──────── EXTRACTED MATERIAL

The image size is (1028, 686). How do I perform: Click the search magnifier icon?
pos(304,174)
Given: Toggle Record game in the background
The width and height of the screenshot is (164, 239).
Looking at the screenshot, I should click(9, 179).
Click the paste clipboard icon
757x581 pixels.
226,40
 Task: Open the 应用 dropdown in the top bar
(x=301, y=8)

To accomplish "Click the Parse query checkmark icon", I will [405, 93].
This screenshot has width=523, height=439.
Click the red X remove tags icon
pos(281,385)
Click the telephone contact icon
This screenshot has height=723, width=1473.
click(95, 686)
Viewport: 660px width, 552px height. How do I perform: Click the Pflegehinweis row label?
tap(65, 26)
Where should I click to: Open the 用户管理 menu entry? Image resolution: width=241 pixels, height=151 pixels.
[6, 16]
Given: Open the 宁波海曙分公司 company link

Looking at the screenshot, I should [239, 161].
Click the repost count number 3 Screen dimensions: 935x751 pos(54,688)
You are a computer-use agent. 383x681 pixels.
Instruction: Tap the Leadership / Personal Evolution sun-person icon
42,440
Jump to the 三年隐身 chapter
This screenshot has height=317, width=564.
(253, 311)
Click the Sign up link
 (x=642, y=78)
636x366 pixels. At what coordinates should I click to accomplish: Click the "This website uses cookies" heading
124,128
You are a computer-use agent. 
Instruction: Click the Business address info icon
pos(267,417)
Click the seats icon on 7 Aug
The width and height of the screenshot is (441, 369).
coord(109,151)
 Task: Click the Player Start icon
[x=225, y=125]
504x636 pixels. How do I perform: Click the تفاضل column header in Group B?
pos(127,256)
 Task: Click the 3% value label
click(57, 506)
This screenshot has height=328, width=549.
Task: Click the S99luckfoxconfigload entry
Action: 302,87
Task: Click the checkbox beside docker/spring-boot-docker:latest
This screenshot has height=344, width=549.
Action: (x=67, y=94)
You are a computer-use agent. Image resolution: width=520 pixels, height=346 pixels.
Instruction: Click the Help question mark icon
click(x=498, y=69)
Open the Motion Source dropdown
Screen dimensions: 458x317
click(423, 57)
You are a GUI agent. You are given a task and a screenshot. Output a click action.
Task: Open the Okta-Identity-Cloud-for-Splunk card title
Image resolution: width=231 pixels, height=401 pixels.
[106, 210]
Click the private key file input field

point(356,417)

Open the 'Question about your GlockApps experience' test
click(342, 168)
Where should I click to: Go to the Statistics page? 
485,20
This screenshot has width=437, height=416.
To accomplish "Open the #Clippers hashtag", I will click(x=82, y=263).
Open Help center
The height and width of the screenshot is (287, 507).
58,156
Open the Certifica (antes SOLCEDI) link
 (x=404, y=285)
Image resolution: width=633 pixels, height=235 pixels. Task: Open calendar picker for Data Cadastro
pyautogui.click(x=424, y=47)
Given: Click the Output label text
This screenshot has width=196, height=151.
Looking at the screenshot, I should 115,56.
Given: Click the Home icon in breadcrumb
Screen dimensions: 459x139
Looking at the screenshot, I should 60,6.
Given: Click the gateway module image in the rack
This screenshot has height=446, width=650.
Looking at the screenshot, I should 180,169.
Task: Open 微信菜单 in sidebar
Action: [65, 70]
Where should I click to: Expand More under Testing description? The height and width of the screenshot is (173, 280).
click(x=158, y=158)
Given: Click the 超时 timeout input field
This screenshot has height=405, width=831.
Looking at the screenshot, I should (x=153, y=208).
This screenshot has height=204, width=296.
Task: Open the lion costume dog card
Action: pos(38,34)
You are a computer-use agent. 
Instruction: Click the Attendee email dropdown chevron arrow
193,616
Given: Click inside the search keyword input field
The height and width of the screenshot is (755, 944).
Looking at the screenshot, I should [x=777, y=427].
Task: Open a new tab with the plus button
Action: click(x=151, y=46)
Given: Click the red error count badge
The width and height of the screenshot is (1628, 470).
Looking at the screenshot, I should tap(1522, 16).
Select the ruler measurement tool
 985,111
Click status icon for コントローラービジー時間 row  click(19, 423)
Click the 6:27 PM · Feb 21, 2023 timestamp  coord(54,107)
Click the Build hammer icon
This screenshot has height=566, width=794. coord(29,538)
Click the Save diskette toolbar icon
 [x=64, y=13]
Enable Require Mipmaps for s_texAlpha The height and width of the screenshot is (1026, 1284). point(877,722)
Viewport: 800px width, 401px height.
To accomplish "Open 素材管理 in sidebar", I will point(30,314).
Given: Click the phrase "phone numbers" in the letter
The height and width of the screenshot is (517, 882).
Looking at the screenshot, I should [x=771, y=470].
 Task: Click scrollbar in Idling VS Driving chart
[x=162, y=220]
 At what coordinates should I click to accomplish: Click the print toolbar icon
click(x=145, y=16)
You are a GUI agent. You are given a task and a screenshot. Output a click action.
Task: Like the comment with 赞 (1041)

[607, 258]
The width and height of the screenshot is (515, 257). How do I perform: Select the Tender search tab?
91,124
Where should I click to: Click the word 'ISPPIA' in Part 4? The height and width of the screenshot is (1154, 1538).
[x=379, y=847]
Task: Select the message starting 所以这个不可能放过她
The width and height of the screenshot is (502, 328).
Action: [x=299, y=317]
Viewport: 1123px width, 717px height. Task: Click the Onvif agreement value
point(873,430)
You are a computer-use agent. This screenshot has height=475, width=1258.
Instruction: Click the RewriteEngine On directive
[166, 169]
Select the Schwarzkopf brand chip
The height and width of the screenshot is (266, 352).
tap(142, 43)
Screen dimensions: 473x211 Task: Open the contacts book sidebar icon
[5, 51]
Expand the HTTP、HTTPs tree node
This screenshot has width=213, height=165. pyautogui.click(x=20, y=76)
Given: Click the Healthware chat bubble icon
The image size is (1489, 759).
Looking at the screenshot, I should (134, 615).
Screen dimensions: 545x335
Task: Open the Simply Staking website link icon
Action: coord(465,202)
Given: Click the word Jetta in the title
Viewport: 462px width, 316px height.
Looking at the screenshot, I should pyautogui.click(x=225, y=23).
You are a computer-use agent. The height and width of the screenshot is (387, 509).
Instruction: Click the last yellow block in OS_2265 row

────────────────

*BRIEF*.
Return the entries above exactly as they were written.

*WRITTEN REPLY*.
The image size is (1028, 686). How do I perform: Click the search magnifier icon?
pos(304,174)
Given: Toggle Record game in the background
The width and height of the screenshot is (164, 239).
Looking at the screenshot, I should click(9, 179).
Click the paste clipboard icon
757x581 pixels.
226,40
 Task: Open the 应用 dropdown in the top bar
(x=301, y=8)

To accomplish "Click the Parse query checkmark icon", I will [405, 93].
This screenshot has width=523, height=439.
Click the red X remove tags icon
pos(281,385)
Click the telephone contact icon
This screenshot has height=723, width=1473.
click(95, 686)
Viewport: 660px width, 552px height. How do I perform: Click the Pflegehinweis row label?
tap(65, 26)
Where should I click to: Open the 用户管理 menu entry? Image resolution: width=241 pixels, height=151 pixels.
[6, 16]
Given: Open the 宁波海曙分公司 company link

Looking at the screenshot, I should [239, 161].
Click the repost count number 3 Screen dimensions: 935x751 pos(54,688)
You are a computer-use agent. 383x681 pixels.
Instruction: Tap the Leadership / Personal Evolution sun-person icon
42,440
Jump to the 三年隐身 chapter
This screenshot has height=317, width=564.
(253, 311)
Click the Sign up link
 (x=642, y=78)
636x366 pixels. At what coordinates should I click to accomplish: Click the "This website uses cookies" heading
124,128
You are a computer-use agent. 
Instruction: Click the Business address info icon
pos(267,417)
Click the seats icon on 7 Aug
The width and height of the screenshot is (441, 369).
coord(109,151)
 Task: Click the Player Start icon
[x=225, y=125]
504x636 pixels. How do I perform: Click the تفاضل column header in Group B?
pos(127,256)
 Task: Click the 3% value label
click(57, 506)
This screenshot has height=328, width=549.
Task: Click the S99luckfoxconfigload entry
Action: 302,87
Task: Click the checkbox beside docker/spring-boot-docker:latest
This screenshot has height=344, width=549.
Action: (x=67, y=94)
You are a computer-use agent. Image resolution: width=520 pixels, height=346 pixels.
Instruction: Click the Help question mark icon
click(x=498, y=69)
Open the Motion Source dropdown
Screen dimensions: 458x317
click(423, 57)
You are a GUI agent. You are given a task and a screenshot. Output a click action.
Task: Open the Okta-Identity-Cloud-for-Splunk card title
Image resolution: width=231 pixels, height=401 pixels.
[106, 210]
Click the private key file input field

point(356,417)

Open the 'Question about your GlockApps experience' test
click(342, 168)
Where should I click to: Go to the Statistics page? 
485,20
This screenshot has width=437, height=416.
To accomplish "Open the #Clippers hashtag", I will click(x=82, y=263).
Open Help center
The height and width of the screenshot is (287, 507).
58,156
Open the Certifica (antes SOLCEDI) link
 (x=404, y=285)
Image resolution: width=633 pixels, height=235 pixels. Task: Open calendar picker for Data Cadastro
pyautogui.click(x=424, y=47)
Given: Click the Output label text
This screenshot has width=196, height=151.
Looking at the screenshot, I should 115,56.
Given: Click the Home icon in breadcrumb
Screen dimensions: 459x139
Looking at the screenshot, I should 60,6.
Given: Click the gateway module image in the rack
This screenshot has height=446, width=650.
Looking at the screenshot, I should 180,169.
Task: Open 微信菜单 in sidebar
Action: [65, 70]
Where should I click to: Expand More under Testing description? The height and width of the screenshot is (173, 280).
click(x=158, y=158)
Given: Click the 超时 timeout input field
This screenshot has height=405, width=831.
Looking at the screenshot, I should (x=153, y=208).
This screenshot has height=204, width=296.
Task: Open the lion costume dog card
Action: pos(38,34)
You are a computer-use agent. 
Instruction: Click the Attendee email dropdown chevron arrow
193,616
Given: Click inside the search keyword input field
The height and width of the screenshot is (755, 944).
Looking at the screenshot, I should [x=777, y=427].
Task: Open a new tab with the plus button
Action: click(x=151, y=46)
Given: Click the red error count badge
The width and height of the screenshot is (1628, 470).
Looking at the screenshot, I should tap(1522, 16).
Select the ruler measurement tool
 985,111
Click status icon for コントローラービジー時間 row  click(19, 423)
Click the 6:27 PM · Feb 21, 2023 timestamp  coord(54,107)
Click the Build hammer icon
This screenshot has height=566, width=794. coord(29,538)
Click the Save diskette toolbar icon
 [x=64, y=13]
Enable Require Mipmaps for s_texAlpha The height and width of the screenshot is (1026, 1284). point(877,722)
Viewport: 800px width, 401px height.
To accomplish "Open 素材管理 in sidebar", I will point(30,314).
Given: Click the phrase "phone numbers" in the letter
The height and width of the screenshot is (517, 882).
Looking at the screenshot, I should [x=771, y=470].
 Task: Click scrollbar in Idling VS Driving chart
[x=162, y=220]
 At what coordinates should I click to accomplish: Click the print toolbar icon
click(x=145, y=16)
You are a GUI agent. You are given a task and a screenshot. Output a click action.
Task: Like the comment with 赞 (1041)

[607, 258]
The width and height of the screenshot is (515, 257). How do I perform: Select the Tender search tab?
91,124
Where should I click to: Click the word 'ISPPIA' in Part 4? The height and width of the screenshot is (1154, 1538).
[x=379, y=847]
Task: Select the message starting 所以这个不可能放过她
The width and height of the screenshot is (502, 328).
Action: [x=299, y=317]
Viewport: 1123px width, 717px height. Task: Click the Onvif agreement value
point(873,430)
You are a computer-use agent. This screenshot has height=475, width=1258.
Instruction: Click the RewriteEngine On directive
[166, 169]
Select the Schwarzkopf brand chip
The height and width of the screenshot is (266, 352).
tap(142, 43)
Screen dimensions: 473x211 Task: Open the contacts book sidebar icon
[5, 51]
Expand the HTTP、HTTPs tree node
This screenshot has width=213, height=165. pyautogui.click(x=20, y=76)
Given: Click the Healthware chat bubble icon
The image size is (1489, 759).
Looking at the screenshot, I should (134, 615).
Screen dimensions: 545x335
Task: Open the Simply Staking website link icon
Action: coord(465,202)
Given: Click the word Jetta in the title
Viewport: 462px width, 316px height.
Looking at the screenshot, I should pyautogui.click(x=225, y=23).
You are a computer-use agent. The height and width of the screenshot is (387, 509).
Instruction: Click the last yellow block in OS_2265 row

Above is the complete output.